Le syndrome de Gougerot-Sjögren est-il mortel ?
Cette maladie touche particulièrement les femmes après 40 ans.
Le syndrome de Gougerot-Sjögren est une maladie auto-immune caractérisée par une diminution des sécrétions de larmes et de salive entraînant un syndrome sec pouvant toucher différents organes et viscères. Il s'agit d'une maladie rare touchant un peu moins d'un adulte sur 10 000 et "principalement les femmes" après 40 ans, nous informe le Dr Rakiba Belkhir, rhumatologue à l'hôpital Bicêtre. "On a beaucoup étudié le rôle des hormones sexuelles pour tenter de comprendre cette différence de prévalence entre les femmes et les hommes mais pour l'instant on n'a pas la réponse. Ce que l'on sait, c'est qu'il y a souvent un terrain génétique, c'est-à-dire qu'au sein d'une même famille de patients, certains vont avoir un syndrome de Gougerot-Sjögren, d'autres vont avoir des maladies auto-immunes différentes. C'est une maladie polygénique, ce qui signifie qu'il y a plein de gènes qui sont incriminés et quand on l'a, on ne le transmet pas systématiquement à ses enfants", précise la rhumatologue. Le syndrome de Gougerot-Sjögren, également appelé syndrome sec auto-immun, est une maladie rare qui se caractérise par la présence d'auto-anticorps, c'est-à-dire d'anticorps qui sont dirigés contre nos propres cellules. La maladie peut apparaître, à l'occasion d'un stress, d'une grossesse ou encore d'une infection virale.

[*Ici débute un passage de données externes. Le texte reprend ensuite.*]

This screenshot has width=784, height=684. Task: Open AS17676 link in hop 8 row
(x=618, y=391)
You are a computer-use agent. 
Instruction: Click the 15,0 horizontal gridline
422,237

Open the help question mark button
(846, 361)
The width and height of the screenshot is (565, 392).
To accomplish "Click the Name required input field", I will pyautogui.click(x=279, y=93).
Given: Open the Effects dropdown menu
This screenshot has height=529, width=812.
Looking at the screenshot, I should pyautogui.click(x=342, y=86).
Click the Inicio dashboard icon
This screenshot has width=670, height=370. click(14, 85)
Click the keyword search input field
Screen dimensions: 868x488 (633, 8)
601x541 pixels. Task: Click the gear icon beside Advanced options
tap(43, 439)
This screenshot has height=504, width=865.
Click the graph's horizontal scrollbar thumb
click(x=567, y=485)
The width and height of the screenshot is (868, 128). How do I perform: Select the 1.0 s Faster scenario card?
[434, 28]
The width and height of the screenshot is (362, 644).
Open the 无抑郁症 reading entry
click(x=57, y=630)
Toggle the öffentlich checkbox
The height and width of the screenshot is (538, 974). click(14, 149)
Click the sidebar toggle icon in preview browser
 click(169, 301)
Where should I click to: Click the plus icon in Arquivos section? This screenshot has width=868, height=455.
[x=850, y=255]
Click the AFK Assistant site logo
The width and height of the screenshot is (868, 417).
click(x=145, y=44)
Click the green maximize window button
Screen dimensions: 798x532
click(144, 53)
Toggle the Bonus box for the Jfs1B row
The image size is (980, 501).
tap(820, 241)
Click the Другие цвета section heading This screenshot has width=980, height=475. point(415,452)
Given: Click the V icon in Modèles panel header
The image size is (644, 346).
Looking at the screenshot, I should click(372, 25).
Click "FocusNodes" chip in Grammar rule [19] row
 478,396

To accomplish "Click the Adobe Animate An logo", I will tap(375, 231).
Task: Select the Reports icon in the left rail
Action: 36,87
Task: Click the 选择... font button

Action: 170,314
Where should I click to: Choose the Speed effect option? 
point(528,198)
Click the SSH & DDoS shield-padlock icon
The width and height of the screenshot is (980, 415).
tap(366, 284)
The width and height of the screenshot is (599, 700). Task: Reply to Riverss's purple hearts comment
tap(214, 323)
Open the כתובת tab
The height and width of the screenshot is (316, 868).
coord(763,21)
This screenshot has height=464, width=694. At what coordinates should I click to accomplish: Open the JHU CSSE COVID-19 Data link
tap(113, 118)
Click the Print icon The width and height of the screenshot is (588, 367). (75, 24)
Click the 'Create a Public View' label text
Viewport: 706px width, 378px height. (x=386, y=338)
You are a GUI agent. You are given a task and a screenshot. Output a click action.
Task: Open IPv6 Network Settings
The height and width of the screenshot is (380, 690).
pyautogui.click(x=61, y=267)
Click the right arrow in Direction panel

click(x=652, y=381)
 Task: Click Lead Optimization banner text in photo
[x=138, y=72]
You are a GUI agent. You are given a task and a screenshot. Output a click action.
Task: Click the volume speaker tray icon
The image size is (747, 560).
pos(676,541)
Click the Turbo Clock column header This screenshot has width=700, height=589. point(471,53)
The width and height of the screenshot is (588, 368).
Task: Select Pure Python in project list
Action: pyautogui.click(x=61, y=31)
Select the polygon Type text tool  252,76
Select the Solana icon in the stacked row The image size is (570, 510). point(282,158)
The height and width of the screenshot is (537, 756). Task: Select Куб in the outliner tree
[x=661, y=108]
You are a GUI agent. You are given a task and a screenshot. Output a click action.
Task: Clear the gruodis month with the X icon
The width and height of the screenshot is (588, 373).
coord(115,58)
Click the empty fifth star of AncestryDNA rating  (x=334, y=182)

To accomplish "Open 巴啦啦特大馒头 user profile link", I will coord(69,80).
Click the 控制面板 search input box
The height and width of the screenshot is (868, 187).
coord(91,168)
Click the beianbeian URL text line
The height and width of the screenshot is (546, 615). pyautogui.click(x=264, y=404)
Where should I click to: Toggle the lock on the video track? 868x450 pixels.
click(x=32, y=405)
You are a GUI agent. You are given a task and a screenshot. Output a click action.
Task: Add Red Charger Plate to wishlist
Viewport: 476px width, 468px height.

Quels sont les symptômes ?
La maladie entraîne une réduction voire un arrêt complet de la sécrétion de certaines glandes du corps humain, notamment les glandes salivaires, lacrymales, vaginales et digestives. Ceci est responsable d'une sécheresse cutanée, d'une sécheresse oculaire, d'une sécheresse buccale. Les symptômes oculaires sont des picotements oculaires, impression de grain de sable dans les yeux, l'absence de larmes, des kératites à répétition. La sécheresse buccale et/ou oculaire est invalidante, obligeant le patient à boire la nuit et souvent à mettre des gouttes lubrifiantes dans les yeux. Les autres symptômes sont les douleurs (articulaires notamment) et la fatigue. "Une biopsie des petites glandes salivaires au niveau de la lèvre inférieure (sous anesthésie locale) va permettre d'aider au diagnostic en recherchant une inflammation à ce niveau-là" commente le Dr Rakiba Belkhir. Ce syndrome peut être isolé ou associé à d'autres pathologies auto-immunes comme la polyarthrite rhumatoïde ou le lupus érythémateux disséminé.
Des risques de lymphome ?
Le lymphome apparaît chez 5 % des patients, ce qui signifie que 5 personnes sur 100 pourraient développer un lymphome. Il s'agit d'un lymphome très particulier qui touche en particulier la parotide, glande salivaire la plus importante du corps, et qui est généralement de très bon pronostic. "Ce sont tellement des lymphomes de bas grade que de nombreux médecins ne traitent pas, ils se contentent de les surveiller. D'autres équipes les traitent avec des chimiothérapies allégées comme il s'agit d'un lymphome peu agressif. Le lymphome est un reflet de la maladie qui indique que le syndrome de Sjögren est très actif sur le plan immunitaire, il se développe à cette occasion", rassure la rhumatologue.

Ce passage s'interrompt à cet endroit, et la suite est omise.